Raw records
=======

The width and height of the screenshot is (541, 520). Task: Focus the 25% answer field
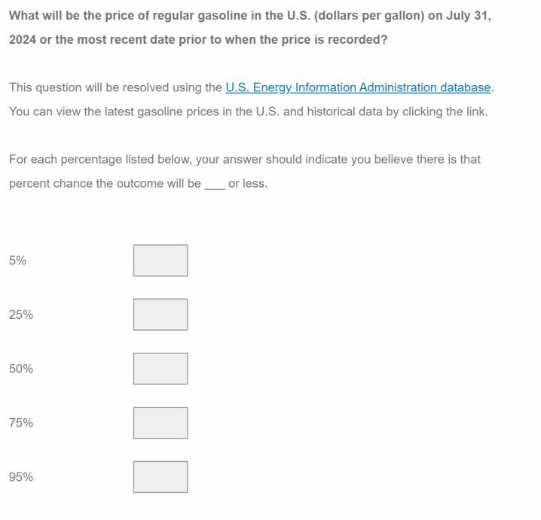160,314
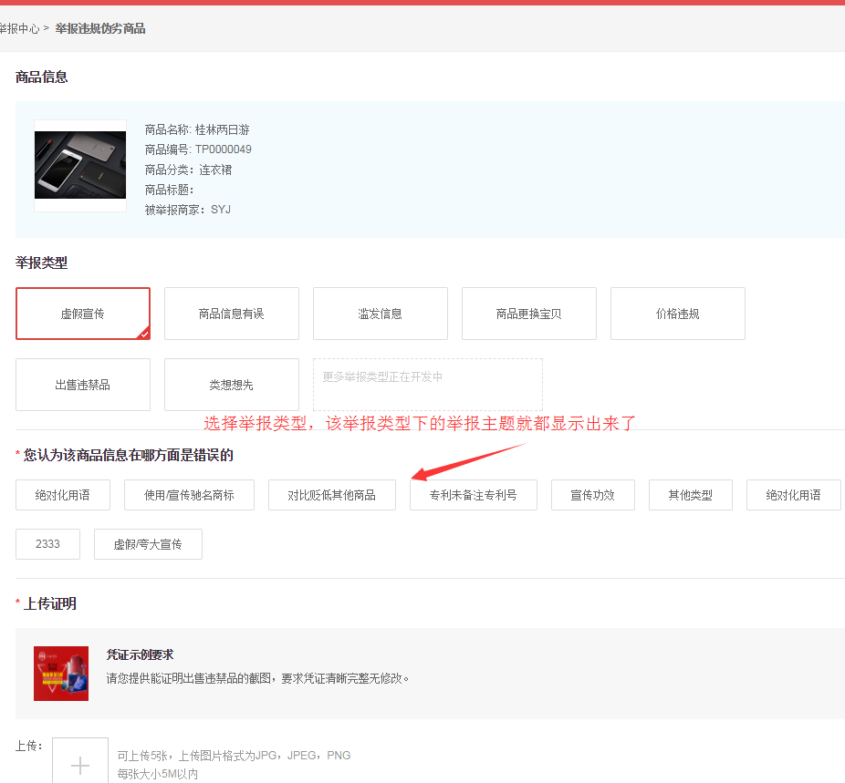Click the 举报违规伪劣商品 breadcrumb text

coord(100,29)
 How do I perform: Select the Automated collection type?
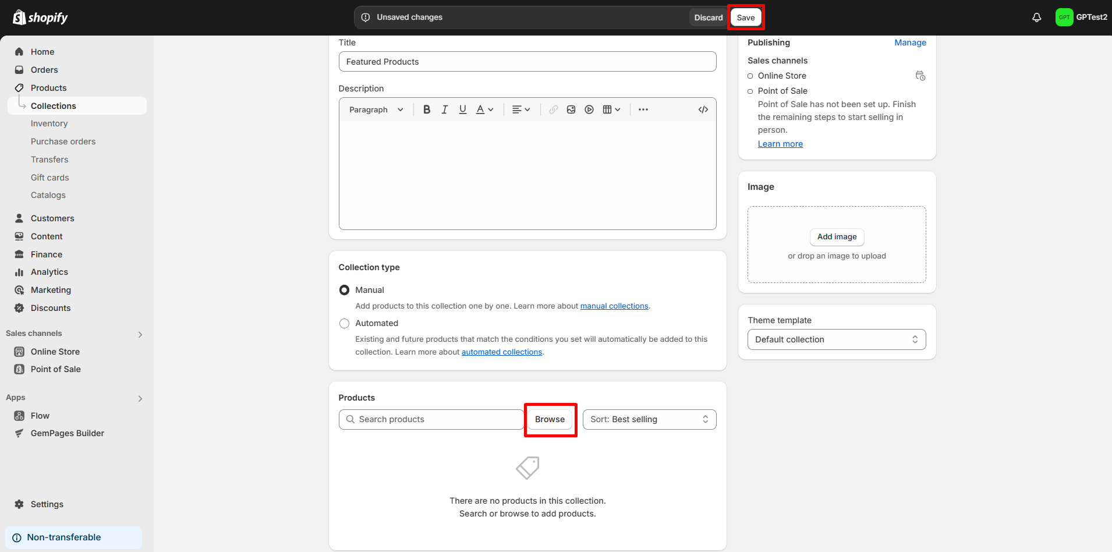point(345,323)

=======

GIVEN INSTRUCTION: Convert the entries above into a JSON list of strings, with one string per line, omitting blank lines and leaving the pictures out.

TASK RESPONSE:
[
  "The width and height of the screenshot is (541, 520). Task: Focus the 25% answer field",
  "160,314",
  "Click the 举报违规伪劣商品 breadcrumb text",
  "coord(100,29)",
  " How do I perform: Select the Automated collection type?",
  "point(345,323)"
]